Compositional Verification and Salsa20

First Example: Counting Set Bits demonstrates verification and maintenance for a small standalone function. Most interesting programs are not just single functions, however. Good software engineering practice entails splitting programs into smaller functions, each of which can be understood and tested independently. Compositional verification in SAW allows this structure to be reflected in proofs as well, so that each function can be verified independently. In addition to being more maintainable, this can greatly increase the performance of a verification script.

This section describes the verification of an implementation of the Salsa20 encryption algorithm. Complete example code can be found in the examples/salsa20 directory of the example code.

Salsa20 Verification Overview

Salsa20 is a stream cipher developed in 2005 by Daniel J. Bernstein, built on a pseudorandom function utilizing add-rotate-XOR (ARX) operations on 32-bit words. The original specification can be found here.

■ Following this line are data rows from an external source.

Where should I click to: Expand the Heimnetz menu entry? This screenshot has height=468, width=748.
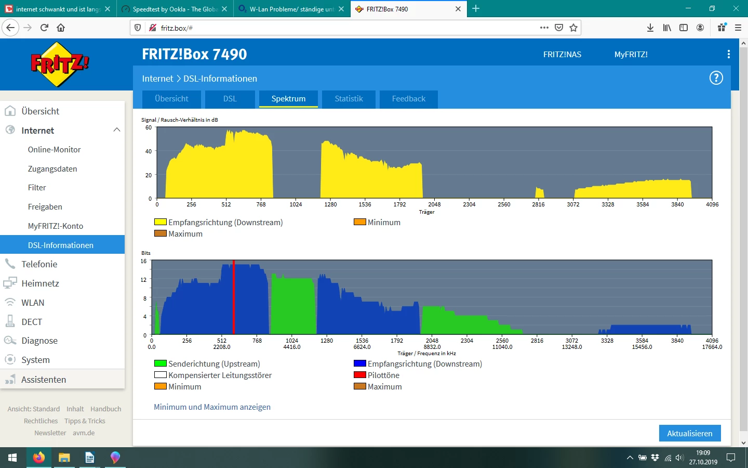tap(40, 283)
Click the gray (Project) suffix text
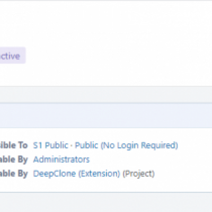 [x=139, y=174]
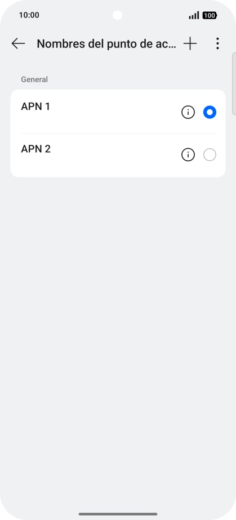Select the APN 2 radio button
This screenshot has width=236, height=520.
[210, 155]
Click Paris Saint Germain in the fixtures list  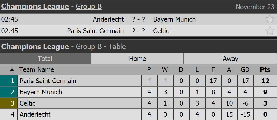[95, 31]
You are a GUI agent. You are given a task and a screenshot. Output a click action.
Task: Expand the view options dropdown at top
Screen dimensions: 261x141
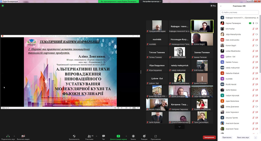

The specification for this task is a trusted implementation written in Cryptol. This is analogous to what is covered in Cryptol in the minmax example, but for a larger system. Some examples from this specification are explored below for the sake of showing what larger Cryptol programs look like.

The implementation to be verified is written in C. This implementation is shown in part alongside the specification for comparison purposes.

A SAWScript containing the specifications of memory layouts and orchestration of the verification itself ties everything together. This will be covered last, including some performance comparisons between compositional and non-compositional verification.

A Cryptol Specification

The Cryptol specification in examples/salsa20/salsa20.cry directly implements the functions defined in Bernstein’s specification. Because there is so much code, this section will only go through some of the functions in detail, in order to highlight some features of Cryptol.

The first example function is quarterround. Its type is [4][32] -> [4][32], which means that it is a function that maps sequences of four 32-bit words into sequences of four 32-bit words. The [y0, y1, y2, y3] notation is pattern matching that pulls apart the four elements of the input sequence, naming each 32-bit word. The Cryptol operator <<< performs a left rotation on a sequence.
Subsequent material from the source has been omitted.